I've developed TA's previously, and when using python2, everything worked just fine. But now, using python3 with splunk 9.x, it seems nothing works. Trying to develop a TA that makes some REST calls out to a 3rd-party service, and then uses those values in some local confs. It's been a nightmare to try to make this work.

Started with a modular input design, but contrary to the docs, my python code would never receive a splunk token on STDIN. Literally had this working perfectly in a python2 TA. This time? Doesn't matter how or when attempting to read STDIN, the python3 code *NEVER RECEIVES ANYTHING*. Finally I just gave up on this...

Next try was with a scripted input; at least this **bleep** thing does receive a token on STDIN. Great, that token can be used w/ the SDK, right?  RIGHT???

Well, no, because 1) splunklib is not installed/included in the splunk python env, and 2) attempting to use the system python causes the whole **bleep** thing to crash, and 3) including splunklib inside the TA, and attempting to import it by manipulating python paths is also horribly broken.

If we munge the python system paths thusly, we can in theory import our included libs (not concerned if this is idiomatic python; it works m'kay?):

import os, sys

modules = sys.argv[0].split('/')[:-2]

modules.append('lib')

sys.path.append('/'.join(modules))

This inserts our local lib path into python's lib search dirs. And it works to find splunklib. But then splunklib fails to load completely since:

ImportError: libssl.so.1.0.0: cannot open shared object file: No such file or directory

This is true even if LD_LIBRARY_PATH points to a dir containing libssl.so.1.0.0. I suspect this is due to the fact that Splunk is also doing an LD_PRELOAD="libdlwrapper.so"

I don't know what this library is or what it's doing, but I also suspect it's breaking my env preventing anything from running. But it doesn't actually matter.

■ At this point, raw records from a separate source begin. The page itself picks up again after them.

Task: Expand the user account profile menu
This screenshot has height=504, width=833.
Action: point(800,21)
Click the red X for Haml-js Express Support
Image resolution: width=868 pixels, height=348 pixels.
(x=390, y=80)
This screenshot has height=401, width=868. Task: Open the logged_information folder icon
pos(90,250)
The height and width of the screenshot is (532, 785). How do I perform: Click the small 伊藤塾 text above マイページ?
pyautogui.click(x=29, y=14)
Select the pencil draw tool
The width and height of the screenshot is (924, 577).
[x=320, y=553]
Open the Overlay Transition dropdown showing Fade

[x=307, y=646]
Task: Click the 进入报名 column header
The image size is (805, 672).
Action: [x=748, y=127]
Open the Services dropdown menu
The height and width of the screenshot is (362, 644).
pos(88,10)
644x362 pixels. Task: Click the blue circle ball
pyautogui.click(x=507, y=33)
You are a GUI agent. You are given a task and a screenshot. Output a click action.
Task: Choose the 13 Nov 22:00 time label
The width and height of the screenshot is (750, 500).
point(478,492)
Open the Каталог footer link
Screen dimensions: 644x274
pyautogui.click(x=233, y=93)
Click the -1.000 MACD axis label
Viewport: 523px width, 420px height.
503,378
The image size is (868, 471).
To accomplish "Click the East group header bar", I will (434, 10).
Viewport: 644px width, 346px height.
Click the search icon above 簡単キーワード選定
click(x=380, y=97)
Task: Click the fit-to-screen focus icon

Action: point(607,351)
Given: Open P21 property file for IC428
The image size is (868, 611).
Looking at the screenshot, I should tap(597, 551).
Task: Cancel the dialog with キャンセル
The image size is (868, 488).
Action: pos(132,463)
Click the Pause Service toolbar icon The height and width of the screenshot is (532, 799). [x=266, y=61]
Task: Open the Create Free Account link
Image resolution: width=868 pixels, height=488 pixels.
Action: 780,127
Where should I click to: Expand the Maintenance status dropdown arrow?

If I remove my "import splunklib" and just leave the REST client to attempt to make its HTTPS request, that too is apparently horribly broken:

...(Caused by SSLError("Can't connect to HTTPS URL because the SSL module is not available"))

What in the everloving fsck is going on here??!? Best I can tell, these two things are now true:

1) splunklib cannot be used from a TA

2) TA's cannot make HTTPS requests

This is happening in a clean-room environment with a fresh splunk install on a host that is not running selinux or apparmor or any other MAC system that might interfere. This is very much a problem with Splunk and splunklib. 

So, how exactly can splunklib be used in TAs? And how exactly can TAs execute HTTPS requests??